Masalah sepele bisa menjadi besar jika kau sangat mempermasalahkannya.
***
Azwa terbangun. Mata merahnya kini terpampang jelas menandakan bahwa ia masih sangat mengantuk. Entah kenapa ia tiba-tiba terbangun begitu saja.
Ia melirik jam dinakasnya. Terkejut. Sudah pukul 06.25 a.m, bergegas ia mengambil handuknya dan mandi.
Setelah semua selesai, ia langsung turun untuk sarapan jika sempat. Terlihat di sana tengah ada bunda dan abangnya sedang sarapan duluan darinya. Apa-apaan ini? Ia terlupakan?
"Bun?!" panggil Azwa tergesa-gesa.
"Eh bangun kamu? Ayok cepat sarapan, nanti telat.
Azwa langsung duduk dan mengambil sarapannya. Sekilas ia menatap Dion yang tampak dingin.
"Bang," panggil Azwa lirih. Dion pun langsung meliriknya.
"Berangkat bareng?"
"Ayok."
Azwa menatap tanya pada Rika. Bundanya hanya tersenyum dan mengusap puncak kepalany lembut. Tapi, apa maksud dari senyuman itu?
Setelah berpamitan, ia langsung menyusul Dion. Tanpa disuruh, ia langsung memasuki mobil abangnya.
Mobil berlaju dengan kecepatan maksimal membuat Azwa sedikit merinding. Mungkin ini efek takut telat.
Mereka pun akhirnya sampai di depan gerbang sekolah Azwa. Ia pamit, "Assalamualaikum."
Setelah pamitan ia keluar dan Dion masih bungkam.

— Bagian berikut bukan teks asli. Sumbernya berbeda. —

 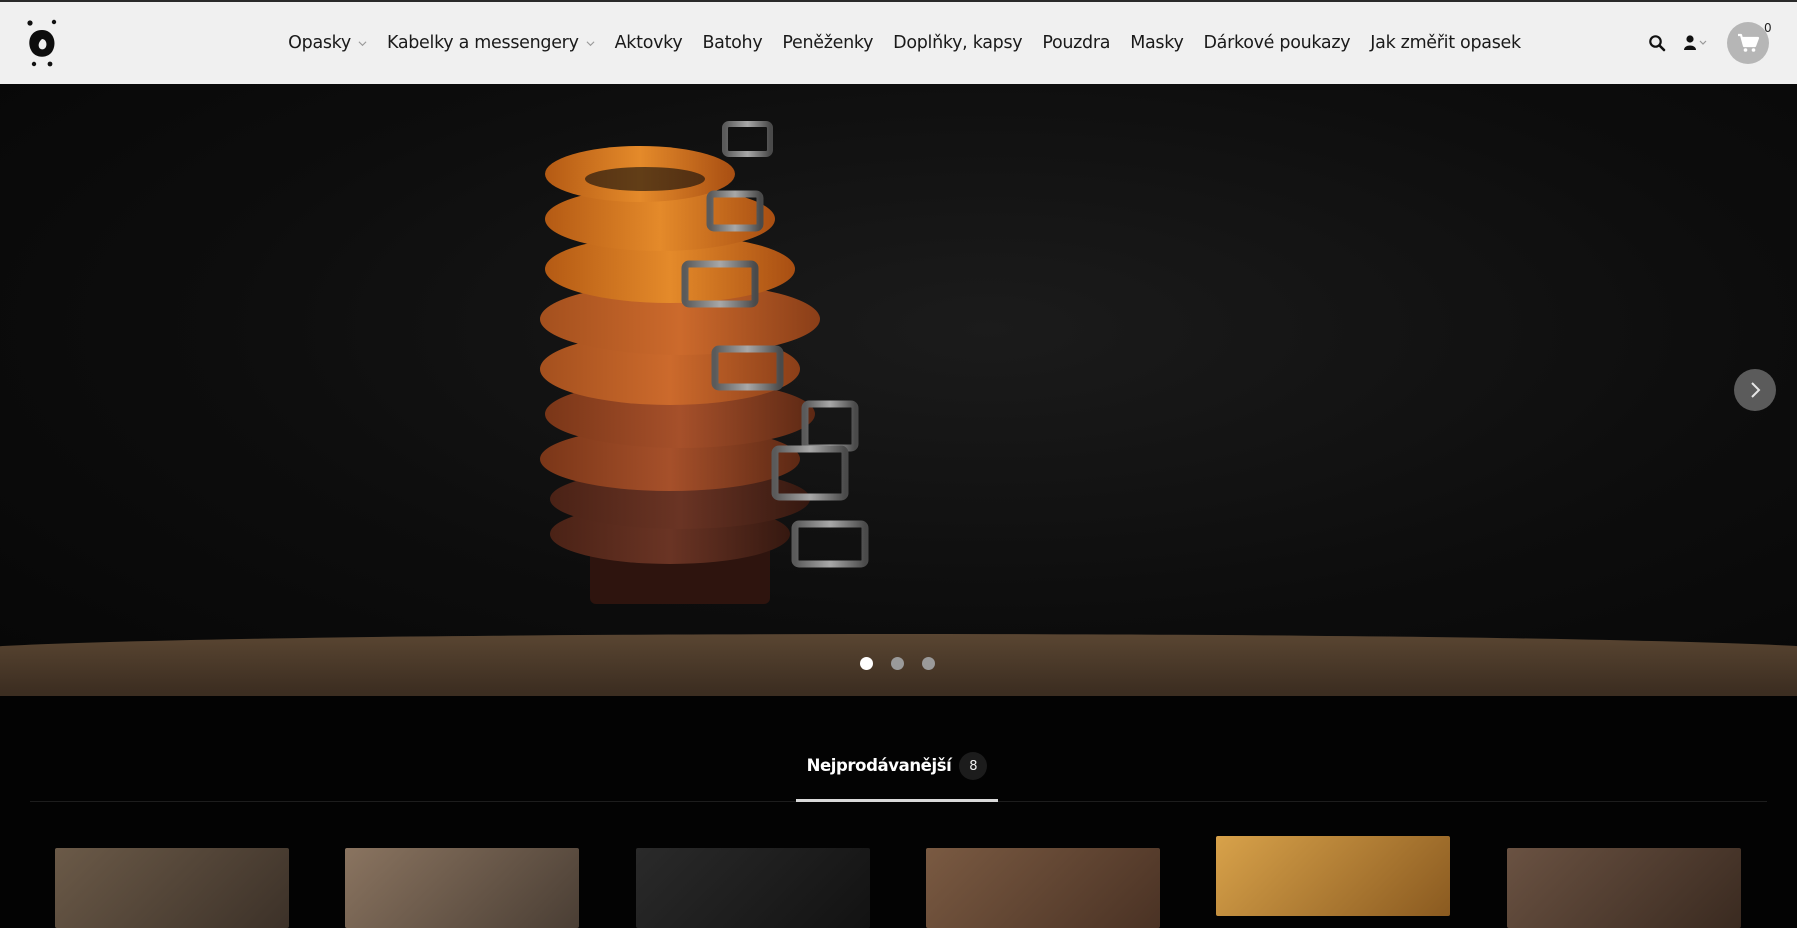 I want to click on nav-item-aktovky: Aktovky, so click(x=649, y=43).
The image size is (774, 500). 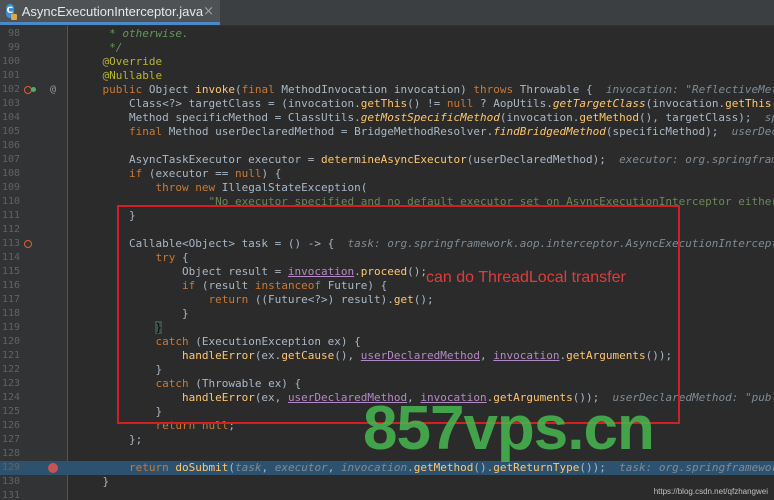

Ia tidak tega sebenarnya bersikap seperti ini pada adik kesayangannya itu. Tapi entah kenapa instingnya mengatakan kalau ia harus begini.
Azwa telah berada di kelasnya dan duduk di tempanya. Tapi, kenapa tempat duduk di sebelahnya ini kosong? Kemana Arga?
Matanya berpatroli mencari keberadaan cowok itu dan akhirnya ia menemukannya. Arga berpindah tempat duduk, cowok itu berada di pojok tempat yang ia duduki sewaktu marah dengan cowok itu.
Azwa menatap Arga heran. Ia mulai bertanya, kenapa Arga tidak memperdulikannya? Cowok itu juga tadi malam tidak berada di rumahnya, apa orang tuanya sudah pulang?
Azwa menghela pelan, ia menidurkan kepalanya di atas tumpukan kedua tangannya. Mungkin Arga sedang badmood dan hanya mau sendiri, pikirnya.
Sampai akhirnya pelajaran pertama bermula. Azwa masih melirik cowok yang berada di pojok itu. Ia masih bingung kenapa dengan Arga sekarang?
"Baik, kalian sudah paham?" tanya bu Sindi selaku guru matematika.
"Paham!" seru murid-murid itu kecuali Azwa, ia hanya bengong.
"Sekarang seperti biasa karena kalian sudah paham, ibu akan tunjuk untuk menyelesaikan soal ini." Bu Sindi menujuk papan tulis yang tertulis soal belum terjawab.
"Kamu," tunjuk bu Sindi. "Azwa, silakan maju ke depan."
Azwa tersentak. Bagaimana bisa? Sedangkan ia tadi tidak mengaku bahwa dirinya paham, bukan? Kenapa malah ia yang ditunjuk?